Chapter 3, Hyndman and Athanasopoulos

Consider the GDP information in global_economy. Plot the GDP per capita for each country over time. Which country has the highest GDP per capita? How has this changed over time?

Remove rows where records have NA values in GDP, and plot the remaining records for all countries that recorded GDP over time.

Upon visual inspection of the graph above, Monaco has consistently the highest GDP per capita. However, since about 2010 Liechtenstein has been giving Monaco a run for the first place position, and in 2015 it briefy held the top spot.

ggplotly(
  autoplot(global_economy, GDP/Population, na.rm = TRUE) +
    theme(legend.position = "none"))

For each of the following series, make a graph of the data. If transforming seems appropriate, do so and describe the effect.

United States GDP from global_economy.
Slaughter of Victorian “Bulls, bullocks and steers” in aus_livestock.
Victorian Electricity Demand from vic_elec.
Gas production from aus_production.

The global_economy dataset was filtered for the United States GDP only, then the y-axis was transformed to scale in Billions of dollars.

US <-global_economy %>%
  filter(Country == "United States") %>%  # filter for just US GDP
    mutate(GDP = GDP / 1e9)               # divide Cost by 1B for y-axis scaling
  
autoplot(US,GDP) +
  labs(y = "GDP in $US (B)",
       title = "US GDP")

The aus_livestock dataset was filtered for “Bulls, bullocks and steers”, then the y-axis was transformed to scale in the thousands, and the graphics were individually scaled and facet wrapped for better readability within each Australian territory.

AU <-aus_livestock %>%
  filter(Animal == "Bulls, bullocks and steers") %>%  # filter for Bulls, bullocks and steers
    mutate(Count = Count / 1e3)               # divide Cost by 1K for y-axis scaling

autoplot(AU,Count) +
  labs(y = "Slaughtered ('000)",
       title = "Slaughter of Australian bulls, bullocks and steers") +
  theme(legend.position = "none") +
  facet_wrap(State ~ ., nrow = 2, ncol = 4, scales = "free_y", strip.position = "bottom")

The vic_elec dataset was simply graphed to show the trend and seasonality of electricity demand over time.

VIC <-vic_elec

ggplotly(autoplot(VIC,Demand) +
  labs(y = "Demand",
       title = "Victoria electricity demand"))

The aus_production dataset was transformed with Box-Cox by finding the optimal lambda of 0.1205 for the transformation. 0.1205 is closest to 0.0, which indicates a log transform in Box-Cox. Then the y-axis was log transformed with Box-Cox and plotted.

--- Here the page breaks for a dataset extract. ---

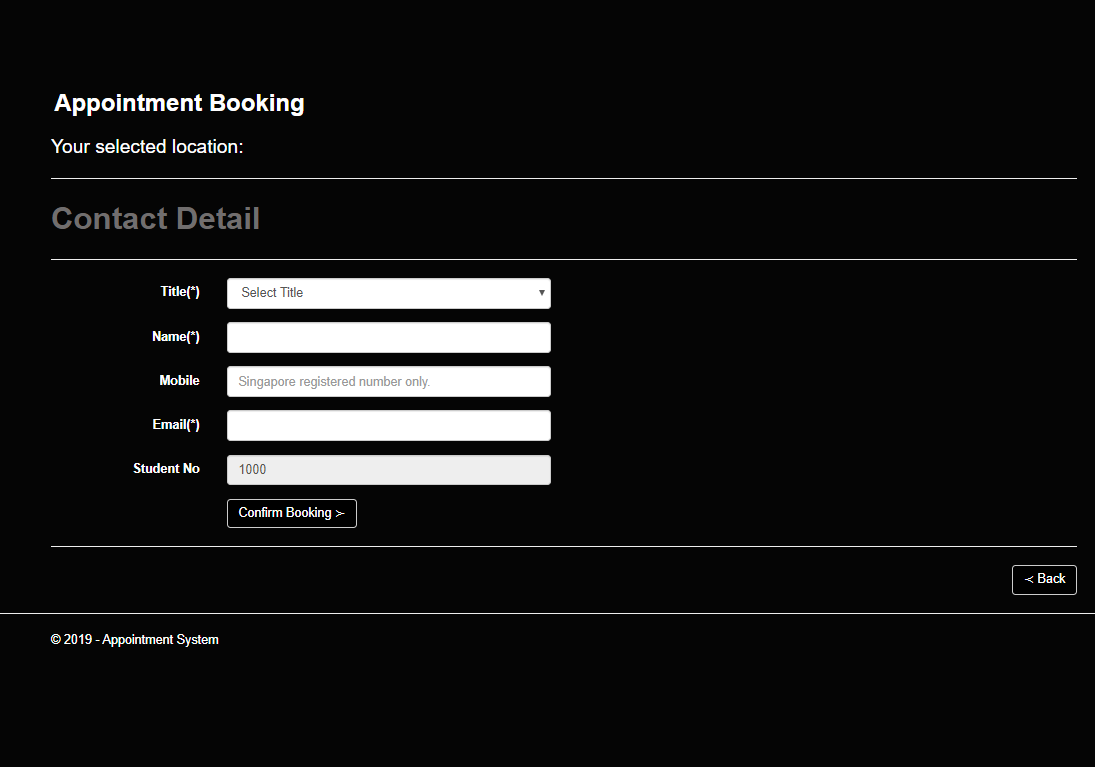
Task: Click the disabled Student No field showing 1000
Action: point(388,469)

lambda <- aus_production %>%
  features(Gas, features = guerrero) %>%
  pull(lambda_guerrero)

aus_production %>%
autoplot(box_cox(Gas,lambda)) +
  labs(y = "",
       title = paste0("Transformed Australian gas production with lambda = ",round(lambda,4)))

Why is a Box-Cox transformation unhelpful for the canadian_gas data?

Box-Cox transformation is unhelpful for the canadian-gas data because, as seen below, the variation in the data shows “bookends” where the variation was less from 1960 to about 1975, then greater from about 1975 until about 1990, and then greatly diminished from 1990 to the present. Because the variation went from small to large to small, the transformations have little overall effect in ‘scaling’ the data that is only larger in the middle.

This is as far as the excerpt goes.